P045

• Published in: Human immunology Vol. 75; p. 81
• Main Authors: Waybill, Mary M, Narins, Seth C, Scott, Robert C, Yang, Harold C
• Format: Journal Article
• Language: English
• Published: 01.10.2014
• Subjects: Allergy and Immunology
• ISSN: 0198-8859; 1879-1166
• DOI: 10.1016/j.humimm.2014.08.107

Aim The alloantibody response in solid organ transplantation is felt to be durable and long lasting. The durability of this response is appreciated in pretransplant patients where alloantibody can only be removed by plasmapheresis in combination with bortezomib, a proteasome inhibitor indicated for patients with relapsing multiple myeloma. We hereby report a cohort of post-transplant patients with donor specific antibody that has been successfully mitigated using increased antimetabolite alone. Methods Since October 2008, annual screening and testing for renal dysfunction has identified 238 renal transplant patients with donor-specific antibody, as characterized by Luminex single antigen bead interrogation; 114 patients demonstrated clinically significant DSA, with SFI > 100,000. A retrospective analysis of this group was performed to identify those patients who were treated with increased antimetabolite therapy only and who demonstrated significant decrease in DSA to SFI < 50,000. Serum creatinine levels, mycophenolate area-under-the-curve results, (MPA AUC) increased mycophenolate dosages as well as HLA loci were also assessed.

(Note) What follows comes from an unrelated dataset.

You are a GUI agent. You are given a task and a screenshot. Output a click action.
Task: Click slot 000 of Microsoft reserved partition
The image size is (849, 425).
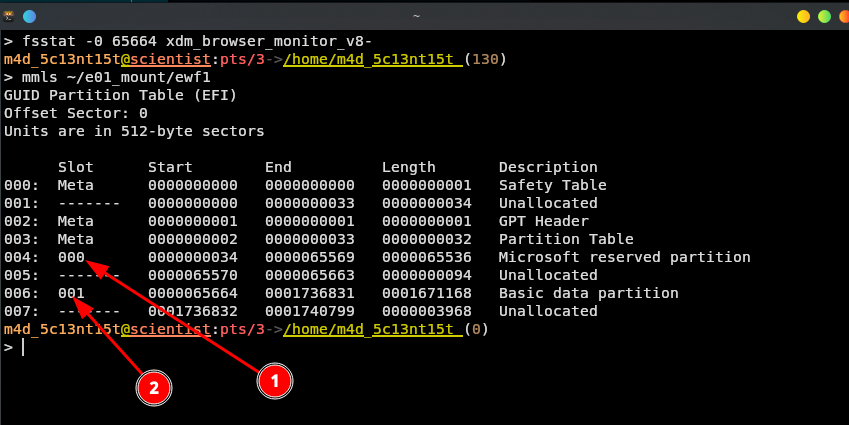tap(71, 257)

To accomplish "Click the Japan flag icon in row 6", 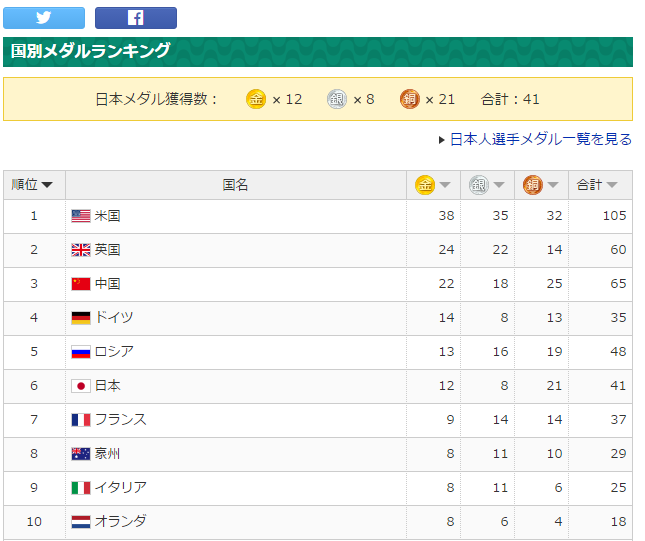I will coord(81,386).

Results Of the 114 patients with clinically significant DSA, 17 (15%) were noted to have significantly decreased SFI with intensified medical therapy only. MPA AUC was assessed after change in medical regimen. Mean values and ranges are summarized: Decrease in DSA levels. Initial Posttreatment SFI 154,684 (99,679–402,188) 29,022 (0–51,644) Creatinine (mg/dl) 1.80 (0.9–4.0) 1.80 (1.0–6.0) MPA AUC – 80.5 (30–133) MMF Dosage (mg/d) 1125 (500–3000) 1700 (1000–3000) Analysis of HLA loci demonstrated DSA at A(2 patients), DR (3 patients) and DQ (12 patients). Conclusions Increased medical immunosuppressive therapy alone may be sufficient to decrease clinically significant DSA levels and to ensure stable renal function. This is often achieved through early detection of DSA formation and optimization of antimetabolite dosage using MPA AUC measurement. Class II HLA loci are most frequently associated with DSA formation, particularly at the DQ locus, suggesting that more frequent monitoring of patients with known Class II mismatches may be beneficial. H.C. Yang: Speaker’s Bureau; Company/Organization; Novartis.